Some independent experts, however,
predicted 5,000 to 15,000 people might
eventually be afflicted, and pointed toward
similarities between the emergence of CJD and
the emergence of AIDS in 1980-1981.
Banned in France
Despite the lack of scientific confirmation,
France almost immediately banned all
imports of live cattle and beef products from
Britain.
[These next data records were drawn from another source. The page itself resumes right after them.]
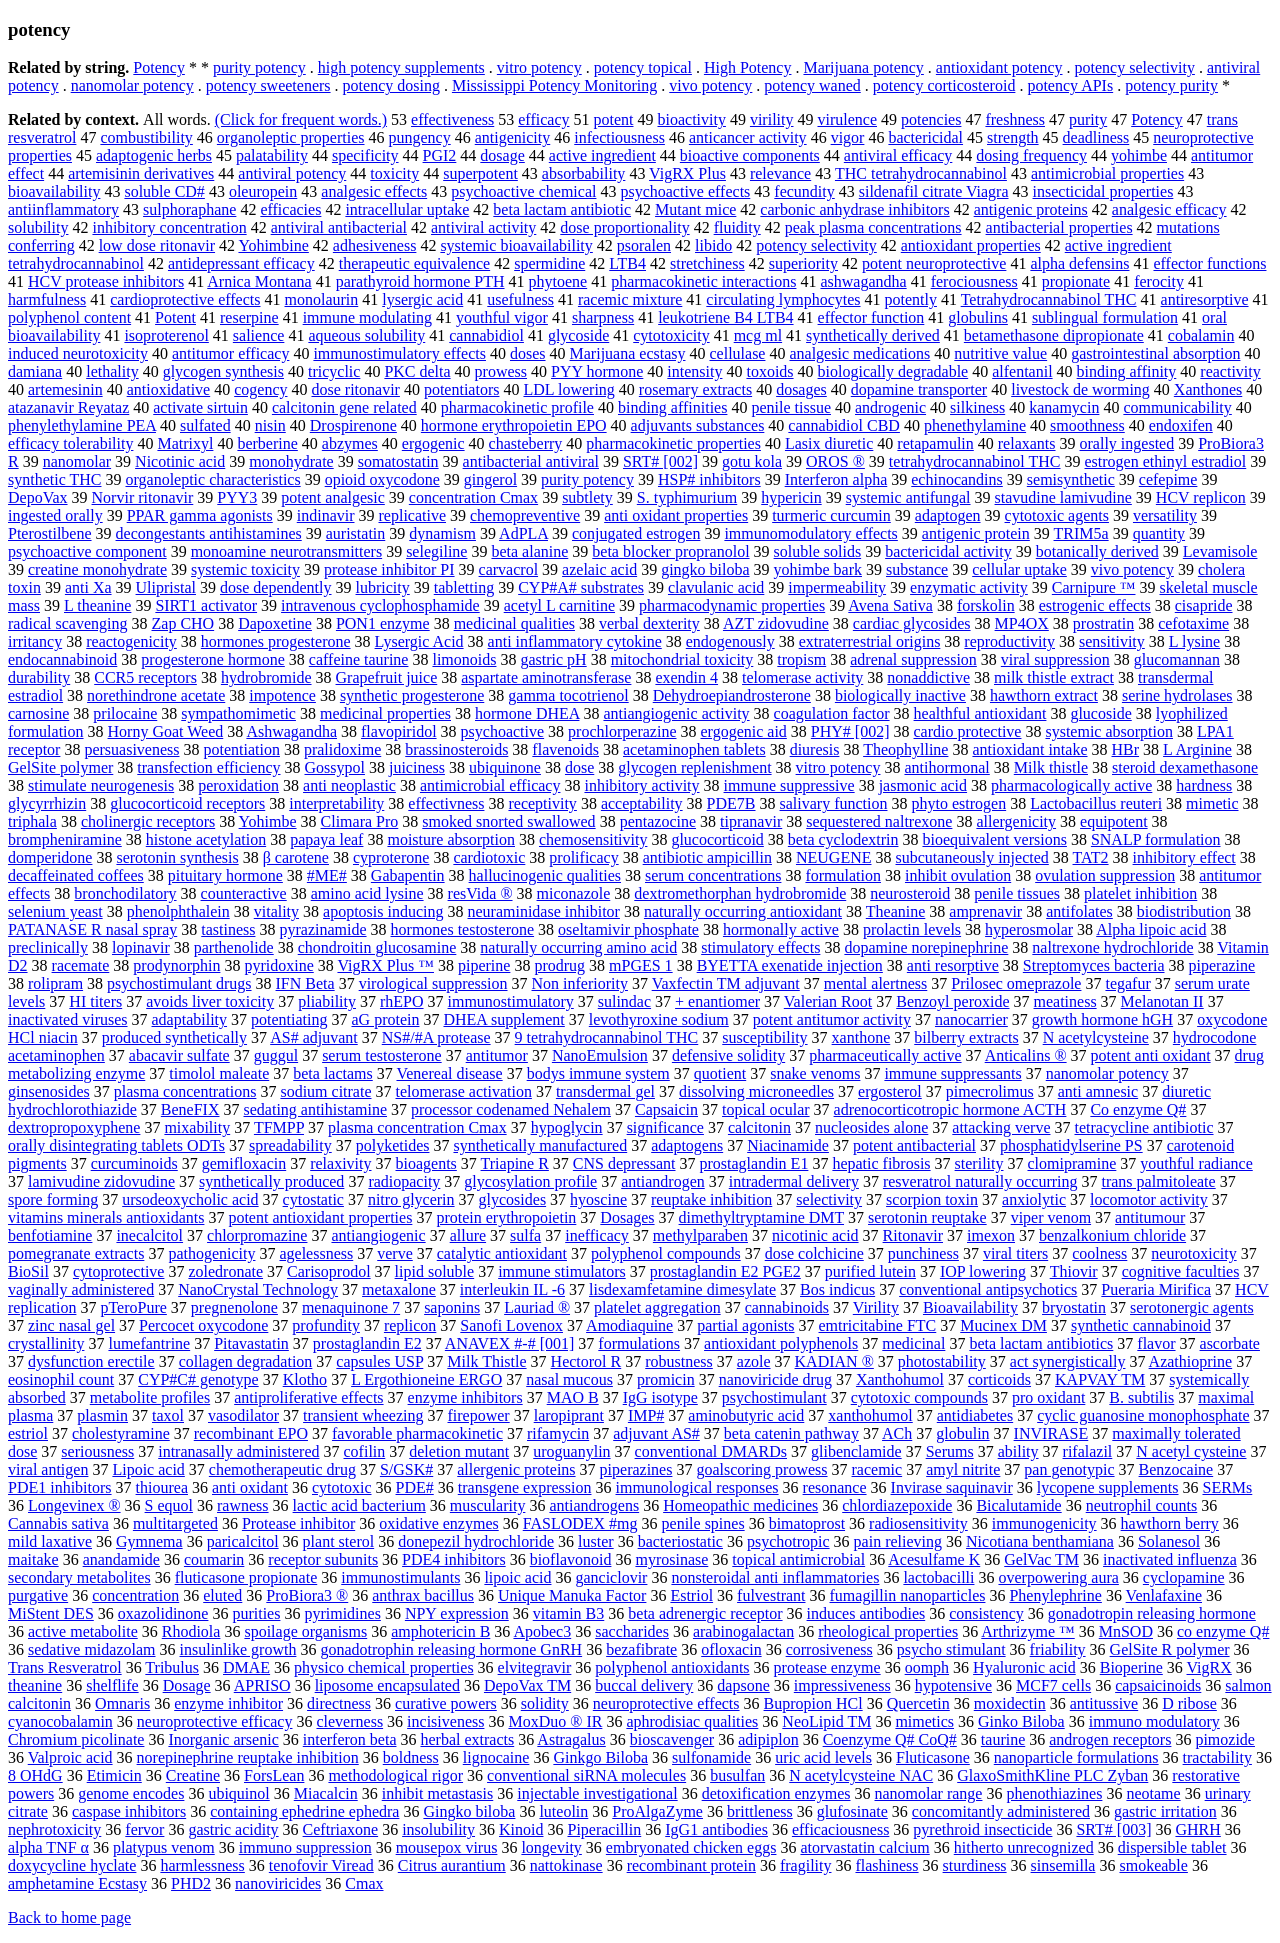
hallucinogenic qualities (545, 875)
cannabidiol (486, 335)
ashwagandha (863, 281)
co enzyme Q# (1223, 1631)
Threatening to complain to the
European Commission, governors of the 15-
nation European Union, British officials
claimed the action came with insufficient
notice, and was therefore illegal.
Previously, the EC had agreed with
Britain that unilateral bans on British beef
imposed by five German states in February
were illegal, and ordered that they be lifted.
The EC continued to back the British claim
that cattle born after June 1993 were free of
BSE, even after a cow born in September
1993 contracted the disease.
British veterinary officials briefed
EC officials on BSE and CJD for six hours on
March 21, preparing for a conference of veterinary
experts the next day. Simultaneously,
however, Austria, Belgium, Finland,
Germany, Greece, The Netherlands, Portugal,
and Sweden joined France in barring
imports of British cattle and byproducts. Italy
followed a day after. EC president Jacques
Santer then called the actions “a completely
normal consequence of the revelations which
have been made in Britain.”
By March 23, 11 nations banned
imports of British cattle and byproducts,
including New Zealand, South Africa,
Singapore, Egypt, and Cyprus, where a
woman died of CJD last June. Similar bans
have already been in effect in Australia since
1988, the U.S. since 1989, and Russia,
Switzerland, and Qatar since 1990, with a ban
on the import of British bovine genetic material
in effect in New Zealand since 1989.
Earlier bans imposed by Austria, Germany,
and Italy were later lifted.
Seemingly well-positioned to grab
some of the vacated British beef market share,
U.S. ad New Zealand producer groups issued
statements disclaiming interest in exploiting
other producers’ misfortune, but Ireland
advertised itself as a source of BSE-free beef.
However, Ireland, Denmark, France, Oman,
Portugal, and Switzerland have all had isolated
BSE outbreaks.
The BSE/CJD hypothesis has been
voiced by various authorities since March
1993, when it was tentatively suggested in
The Lancet, a leading British medical journal.
Asked for comment by ANIMAL PEOPLE,
after the BSE/CJD hypothesis was advanced
by Farm Sanctuary, the American Veterinary
Medical Association issued a rebuttal, while
Franklin Loew, then dean of the Tufts School
of Veterinary Medicine and now dean of the
Cornell University veterinary program, said,
“It bears watching.”
BSE is believed to be transmitted by
prions, described by Spongiform Encephalopathy
Advisory Committee member Mike
Painter as “a small glycoprotein devoid of
nucleic acid, which can somehow invoke the
production of a special protein in the central
nervous systems of susceptible individuals.”
Key to the BSE/CJD hypothesis is
that the prions causing the two diseases might
be ingested with animal remains, and might
then mutate from the BSE form to the CJD
form. A precedent would be the apparent evolution
of the sheep disease scrapie, also transmitted
by prions, into BSE, via bone meal
rendered into calcium supplements for cattle.
These prions, according to Painter, are “resistant
to all the usual measures” of neutralizing
pathogens, “including hypochlorite, normal
cooking temperatures, ultraviolet light, and
weak acids.”
As the AVMA rebuttal explained,
“A change in the chemical process of rendering
during the 1970s may have permitted a
prion transfer from sheep to cattle “in circumstances
that somehow broke a species barrier
that apparently had resisted less severe natural
challenges for more than 200 years.”
A little-studied feline form of BSE
appeared in 1990. Also reportedly afflicted at
times have been mink, cheetahs, pigs, mice,
a variety of ungulates (deer), and ostriches,
the only known non-mammalian victims.